:: What to work on ::
Exclude the pictures and repeat all of the data exactly.

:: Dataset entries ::
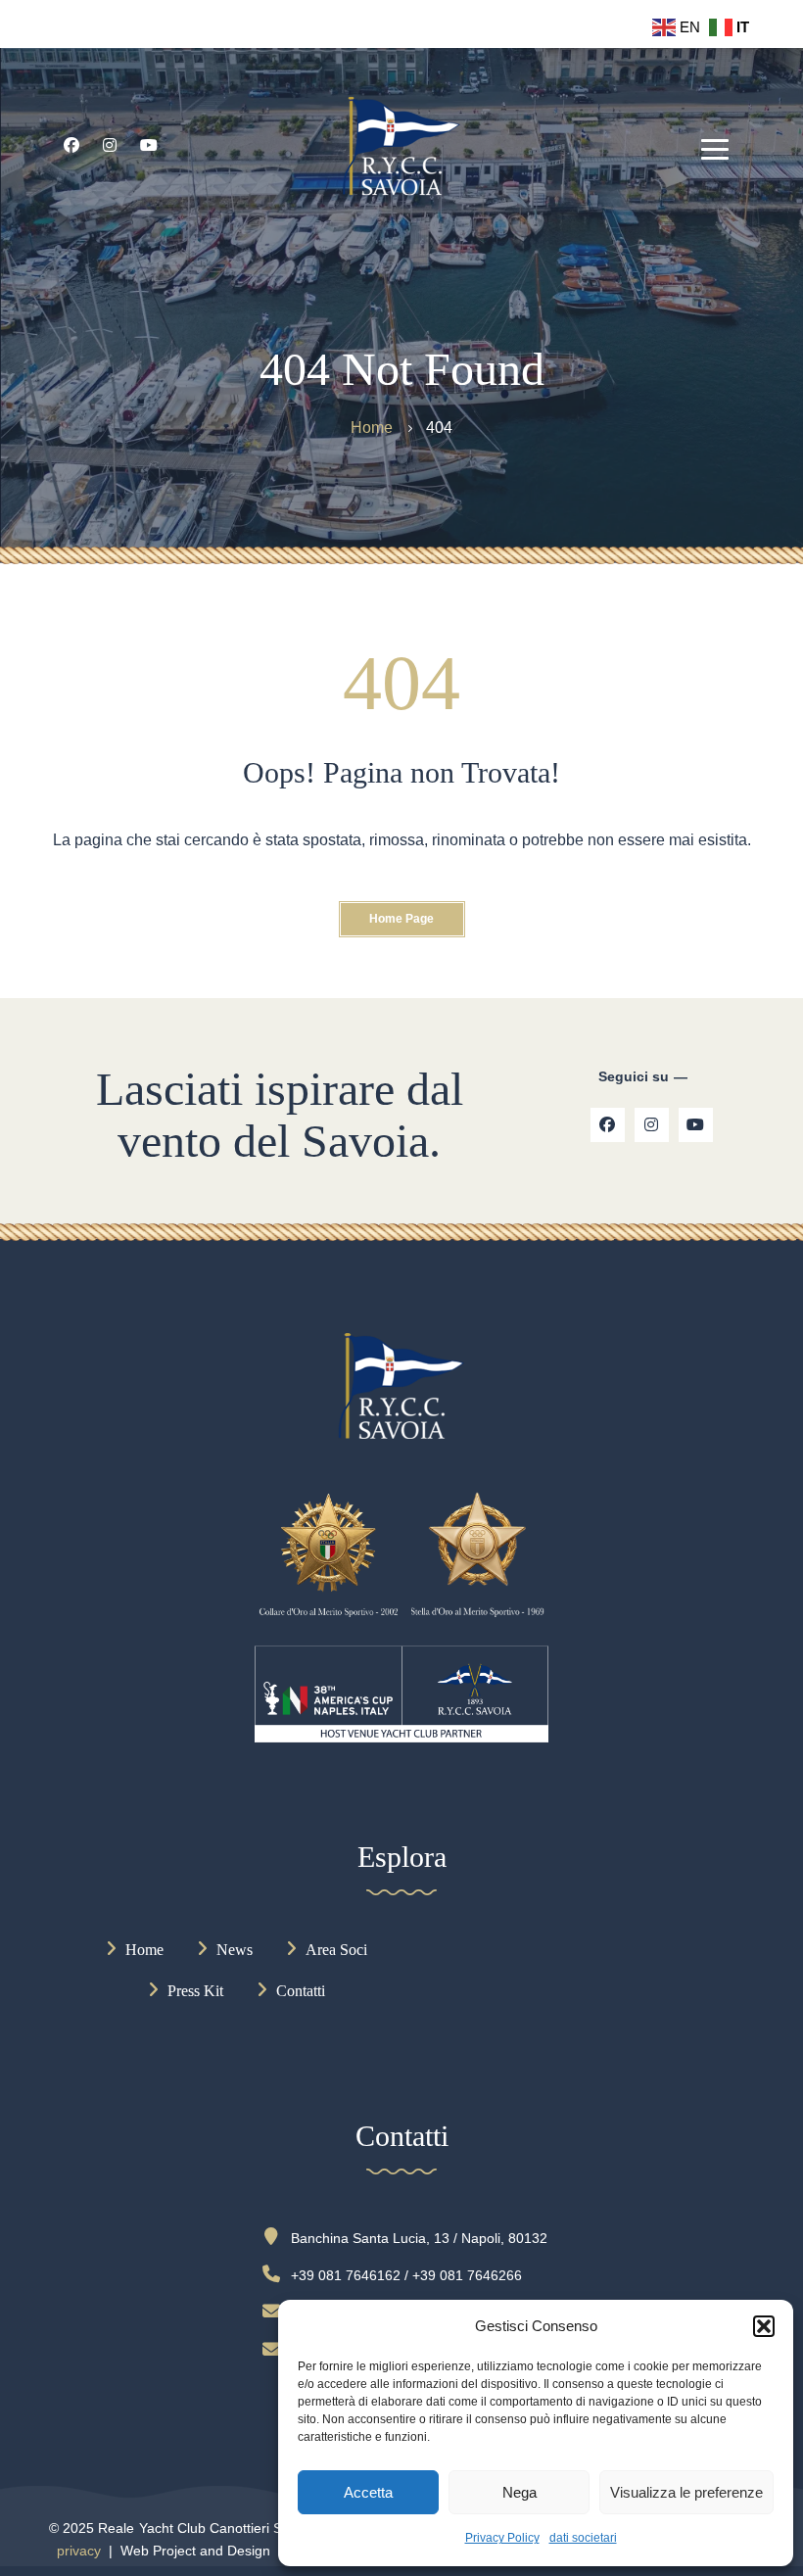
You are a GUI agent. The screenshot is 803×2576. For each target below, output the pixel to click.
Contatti (300, 1990)
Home (144, 1949)
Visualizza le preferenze (686, 2492)
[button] (764, 2326)
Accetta (368, 2492)
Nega (519, 2492)
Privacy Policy (502, 2538)
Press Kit (195, 1990)
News (234, 1949)
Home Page (401, 919)
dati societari (583, 2538)
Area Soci (336, 1949)
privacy (79, 2550)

:: Response area ::
You are a GUI agent. The screenshot is 803×2576. For each target below, output the pixel to click.
Contatti (300, 1990)
Home (144, 1949)
Visualizza le preferenze (686, 2492)
[button] (764, 2326)
Accetta (368, 2492)
Nega (519, 2492)
Privacy Policy (502, 2538)
Press Kit (195, 1990)
News (234, 1949)
Home Page (401, 919)
dati societari (583, 2538)
Area Soci (336, 1949)
privacy (79, 2550)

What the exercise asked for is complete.